» **Text**:
The TL;DR for the change is that we allow QueryRouter to set the active shard to None. This signals to the Pool::get method that we have no shard selected. The get method follows a no_shard_specified_behavior config to know how to route the query.
Original PR description
Ruby-pg library makes a startup query to SET client_encoding to ... if Encoding.default_internal value is set (Code). This query is troublesome because we cannot possibly attach a routing comment to it. PgCat, by default, will route that query to the default shard.
Everything is fine until shard 0 has issues, Clients will all be attempting to send this query to shard0 which increases the connection latency significantly for all clients, even those not interested in shard0
This PR introduces no_shard_specified_behavior that defines the behavior in case we have routing-by-comment enabled but we get a query without a comment. The allowed behaviors are
random: Picks a shard at random
random_healthy: Picks a shard at random favoring shards with the least number of recent connection/checkout errors
shard_<number>: e.g. shard_0, shard_4, etc. picks a specific shard, everytime
In order to achieve this, this PR introduces an error_count on the Address Object that tracks the number of errors since the last checkout and uses that metric to sort shards by error count before making a routing decision.

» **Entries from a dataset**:
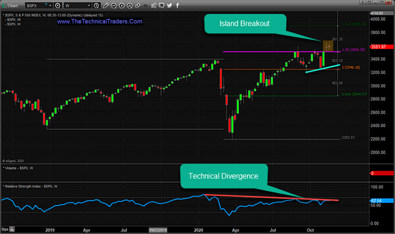Click the Chart window menu label
395x234 pixels.
pyautogui.click(x=11, y=5)
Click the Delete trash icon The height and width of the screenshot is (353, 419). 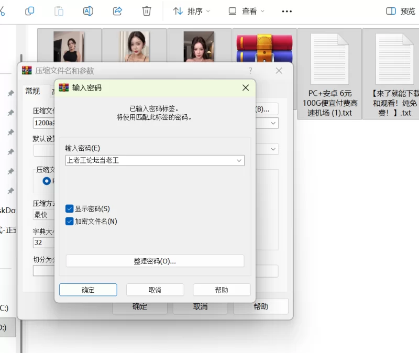pyautogui.click(x=147, y=11)
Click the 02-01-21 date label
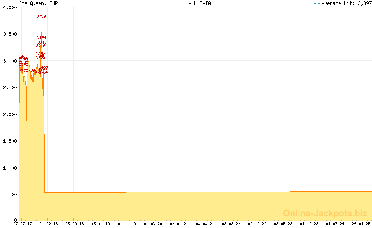This screenshot has height=228, width=372. pos(179,224)
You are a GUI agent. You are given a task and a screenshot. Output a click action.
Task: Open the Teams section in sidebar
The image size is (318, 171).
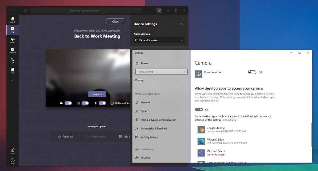coord(12,40)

» **Aim of the task**:
Resume the PgCat pull request description on shard routing, picking up after its final sentence.

» **Exercise response**:
I didn't want to use address stats to avoid introducing a routing dependency on internal stats (We might do that in the future but I prefer to avoid this for the time being.
I also made changes to the test environment to replace Ruby's TOML reader library, It appears to be abandoned and does not support mixed arrays (which we use in the config toml), and it also does not play nicely with single-quoted regular expressions. I opted for using yj which is a CLI tool that can convert from toml to JSON and back. So I refactor the tests to use that library.